Sich auf das Stillen vorbereiten, mammie!
Fast alle werdenden Mütter wollen gerne stillen - zum Glück. Denn damit bekommt Ihr Baby weit mehr als nur Nahrung und wichtige Abwehrstoffe, sondern auch Geborgenheit, Sicherheit und einen optimalen Start ins Leben. Die beste Vorbereitung auf das Stillen beginnt schon während der Schwangerschaft, denn für einen guten Stillbeginn können Sie selbst einiges tun.Informationen sammeln
Informieren Sie sich bereits vor der Geburt gründlich über das Stillen und machen Sie sich die Vorteile des Stillens für Mutter und Kind bewusst . Nicht nur das Baby, auch die Mutter profitiert vom Stilen. Lesen Sie hier mehr über die Vorteile des Stillens. Viele Krankenhäuser und Hebammen bieten im Rahmen der Geburtsvorbereitung auch Stillvorbereitungskurse an. Auch der Partner sollte dabei mit einbezogen werden. Besprechen Sie gemeinsam, welche Hilfe Sie sich von ihm erwarten, wie er Sie unterstützen kann. So können Sie bereits jetzt einen gemütlichen Platz in der Wohnung auswählen, den Sie künftig beim Stillen nutzen oder Sie suchen gemeinsam ein schönes Stillkissen aus. Zeigen Sie ihm, dass er nicht ausgeschlossen wird, nur weil er nicht aktiv beim Stillen dabeisein kann. Die Unterstützung durch den Partner ist ein ganz wesentlicher Erfolgsfaktor für problemloses Stillen.Suchen Sie sich auch eine Hebamme, die Sie in Ihrem Stillvorhaben unterstützt und die nach der Geburt bei etwaigen Stillproblemen mit Rat und Tat zur Seite steht.

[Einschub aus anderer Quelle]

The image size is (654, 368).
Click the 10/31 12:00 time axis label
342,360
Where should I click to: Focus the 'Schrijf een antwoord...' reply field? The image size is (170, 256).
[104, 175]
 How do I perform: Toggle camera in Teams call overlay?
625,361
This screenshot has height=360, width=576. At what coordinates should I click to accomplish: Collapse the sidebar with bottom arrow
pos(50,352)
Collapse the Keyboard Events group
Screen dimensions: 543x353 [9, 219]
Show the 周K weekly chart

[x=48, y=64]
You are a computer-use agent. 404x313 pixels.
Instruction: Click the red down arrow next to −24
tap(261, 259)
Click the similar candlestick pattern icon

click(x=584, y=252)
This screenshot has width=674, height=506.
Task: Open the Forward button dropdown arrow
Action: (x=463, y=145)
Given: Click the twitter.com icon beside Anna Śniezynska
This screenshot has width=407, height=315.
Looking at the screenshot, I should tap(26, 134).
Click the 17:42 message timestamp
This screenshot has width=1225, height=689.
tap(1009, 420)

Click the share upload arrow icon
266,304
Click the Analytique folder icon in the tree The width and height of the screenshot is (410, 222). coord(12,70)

Die Motivation zum Stillen sollte auch in die Wahl der Geburtsklinik mit einfließen. Erkundigen Sie sich, ob in der von Ihnen gewählten Klinik so genannte „Stillrichtlinien“ existieren, das heißt, dass das Stillen dort aktiv gefördert und unterstützt wird. Eine stillfreundliche Klinik zeichnet sich durch folgende Eigenschaften aus:
- Mindestens zwei Drittel der Mütter stillen, wenn sie die Klinik verlassen
- Es gibt schriftliche Regelungen zur Stillförderung
- Das Personal erhält regelmäßige Schulungen zum Thema „Stillförderung“ – und zwar in Theorie und Praxis.
- Man unterstützt die Mütter darin, das Baby innerhalb der ersten halben Stunde nach der Geburt anzulegen.
- Man zeigt den Müttern, wie man das Baby optimal anlegt.
- Wenn Mutter und Kind getrennt werden, wird die Mutter darin bestärkt, die Milchproduktion aufrecht zu erhalten.
- Neugeborene erhalten nur dann zusätzliche Flüssigkeit oder Nahrung, wenn es medizinisch notwendig ist.
- Rooming-in ist 24 Stunden lang möglich.
- Gestillte Säuglinge bekommen keinen Schnuller.
- Das Personal unterstützt die Mutter aktiv beim Stillen, berät bei Stillproblemen und motiviert zum Stillen nach Bedarf.